We have developed a simulator with exclusive emphasis on neonates and young infants (Figure and Video 4-1). This system has the capability of simulating real-time scanning from all acoustic windows. It offers the capability of performing 2D imaging, color flow and spectral Doppler, and M-mode modalities. From each infant, four-dimensional (4D) image volumes (3D plus real-time motion) were recorded using Philips IE33 echocardiograph. Up to seven 4D volume datasets were acquired from each infant, and at the same time, 2D video clips of color flow, spectral Doppler, and M-mode were recorded in standard echocardiographic views using five transthoracic echocardiographic acoustic windows (right and left parasternal, apical, subcostal, and suprasternal).

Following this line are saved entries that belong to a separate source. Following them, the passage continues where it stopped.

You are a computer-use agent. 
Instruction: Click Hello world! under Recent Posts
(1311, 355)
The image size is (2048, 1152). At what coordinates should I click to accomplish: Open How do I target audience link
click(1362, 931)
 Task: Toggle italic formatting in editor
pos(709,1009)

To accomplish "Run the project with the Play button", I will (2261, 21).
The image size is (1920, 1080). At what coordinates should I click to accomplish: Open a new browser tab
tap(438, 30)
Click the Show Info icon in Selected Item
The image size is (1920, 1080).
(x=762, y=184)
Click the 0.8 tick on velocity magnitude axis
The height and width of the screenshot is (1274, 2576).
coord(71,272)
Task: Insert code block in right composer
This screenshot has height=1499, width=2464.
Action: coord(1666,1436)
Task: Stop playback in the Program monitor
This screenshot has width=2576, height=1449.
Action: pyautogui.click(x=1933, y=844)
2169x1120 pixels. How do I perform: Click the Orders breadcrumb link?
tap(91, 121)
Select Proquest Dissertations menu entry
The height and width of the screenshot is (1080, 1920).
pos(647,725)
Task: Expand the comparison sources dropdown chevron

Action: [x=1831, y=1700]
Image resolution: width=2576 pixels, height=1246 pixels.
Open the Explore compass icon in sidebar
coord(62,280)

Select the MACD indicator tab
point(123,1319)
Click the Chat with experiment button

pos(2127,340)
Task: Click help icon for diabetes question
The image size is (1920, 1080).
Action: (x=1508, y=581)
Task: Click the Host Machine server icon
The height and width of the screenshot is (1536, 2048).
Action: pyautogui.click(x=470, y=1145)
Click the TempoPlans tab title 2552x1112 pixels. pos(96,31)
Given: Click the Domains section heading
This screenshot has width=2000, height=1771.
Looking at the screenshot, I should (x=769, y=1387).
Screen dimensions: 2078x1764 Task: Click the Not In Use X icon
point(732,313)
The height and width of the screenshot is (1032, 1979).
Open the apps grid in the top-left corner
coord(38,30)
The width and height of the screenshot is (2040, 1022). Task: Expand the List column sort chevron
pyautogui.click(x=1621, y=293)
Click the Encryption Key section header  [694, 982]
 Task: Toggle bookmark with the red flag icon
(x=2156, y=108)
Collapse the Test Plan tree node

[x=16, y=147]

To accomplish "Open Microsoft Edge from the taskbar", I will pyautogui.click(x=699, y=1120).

We employed a modified neonatal mannequin, a laptop computer, and an integrated electromagnetic tracking device including a magnetic transmitter and a 6 degrees of freedom (6DOF) sensor incorporated into a dummy transducer for this purpose. Four-dimensional volumes are sliced by invisible cutting planes controlled by roll, pitch, and yaw of the 6DOF sensor incorporated into the dummy transducer, resulting in a continuous real-time display of 2D echocardiographic images, which are shown on the main section of the display window. The location and motion of the cutting planes are duplicated on the fan-shaped cutting planes of the 3D heart displayed on the side section of the display window. A small arrow on the side of the cutting plane indicates the direction of the marker on the transducer (Figure 4-2). The coordinates from 27 specific slices of 3D image volume sets from the five echocardiographic windows are used to initiate the display of video clips of associated color flow Doppler, spectral Doppler, or M-mode, which are recorded and stored at the time of the original 4D volume acquisition.

For each infant, seven 4D DICOM echocardiographic volumes were virtually placed and oriented in their respective five echocardiographic acoustic windows on the doll mannequin. The location of each window is specific to each infant according to the variation in the acoustic windows encountered in the clinical setting. The 4D volumes are arranged so that one 4D volume is placed each at the left and right parasternal windows and one at the apex, two at the subcostal window for imaging the heart and abdominal great vessels and two volumes are placed in the suprasternal windows for imaging the heart and the head and neck vessels. The use of multiple volumes allows for the complete range of 2D imaging from each window.

VNETS as a Training Echocardiographic Simulator

Because the simulator was designed for hands-on training purposes, it can simulate actual echocardiography, including image acquisition by the manipulation of the transducer in the standard acoustic windows. All essential echocardiographic modalities can be simulated, including 2D, color and spectral Doppler, and M-mode imaging, along with hemodynamic measurements and report generation (Figure and Video 4-1). The simulator can be used for different levels of training. The beginner and intermediate levels would involve 12 to 17 sector cuts from all cardiac windows and would be appropriate in the training of physicians for point-of-care echocardiography. Pediatric echocardiography technologists and trainees in pediatric cardiology, on the other hand, may be required to master all 27 cuts (Table 4-1). Images for each window can be obtained by paying special attention to the orientation of the cutting planes of the 3D model of the heart displayed on the side screen, along with the image of 2D echocardiogram on the main screen of the monitor.